Plan of design.

To Dr. Stradling I am indebted for a very handsome boa skin from Brazil. Spread upon the carpet it is like a piece of oilcloth, and at the first glance I exclaimed, ‘Even Mr. Ruskin could not disapprove of this.’ But on closer inspection one was obliged to admit ‘disorder’ throughout. The skin is about ten feet long, and the whole way down the centre of the back runs a pattern which an accomplished artificer would thus represent. There is evident intention of two straight lines with points at equal distances, a very pretty centre of rich brown, picked out with darker shades and spots of white. Throughout the entire ten feet of skin most of the points and intermediate centres had a splash or spot of white, and most of the points were opposite, but no two feet consecutively could I find with better finished markings than this.

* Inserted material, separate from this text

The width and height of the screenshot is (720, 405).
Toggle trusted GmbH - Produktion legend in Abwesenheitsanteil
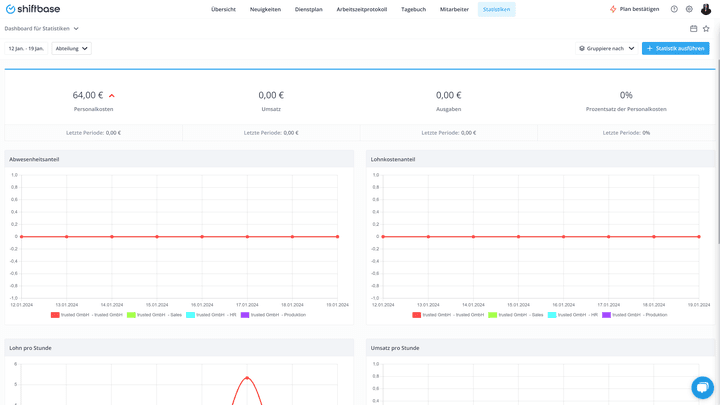(x=273, y=315)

Exact pattern with the lateral spots.

The outer spots also were evidently of triangular intentions, and for the most part occupying the spaces midway between the points. These, of lighter tints, also run the whole length of the snake, the pattern of course diminishing with the size tailwards, but varying in no other way. The question is not whether the strictly geometrical or the less perfect design would be the handsomer, or we might give the preference to the pattern as we find it; but looking closely at any elaborately-marked snake, it certainly is curious to perceive that in every case there is this same attempt at something too difficult to accomplish, as when a novice in fancy-work does her stitches wrong. The same thing is seen in the snakes of the frontispiece, and the same is seen again even in this simple pattern, a chain running down the back of little Echis carinata. The spaces are unequal, the black cross bands imperfect, and the centre spots some round, some oval, some almost absent.

Pattern of a snake.

May we conclude that this incompleteness is a sign that the design is not fixed by long inheritance? But if it were so, and presented to us with geometrical precision, it is doubtful whether we could admire it equally!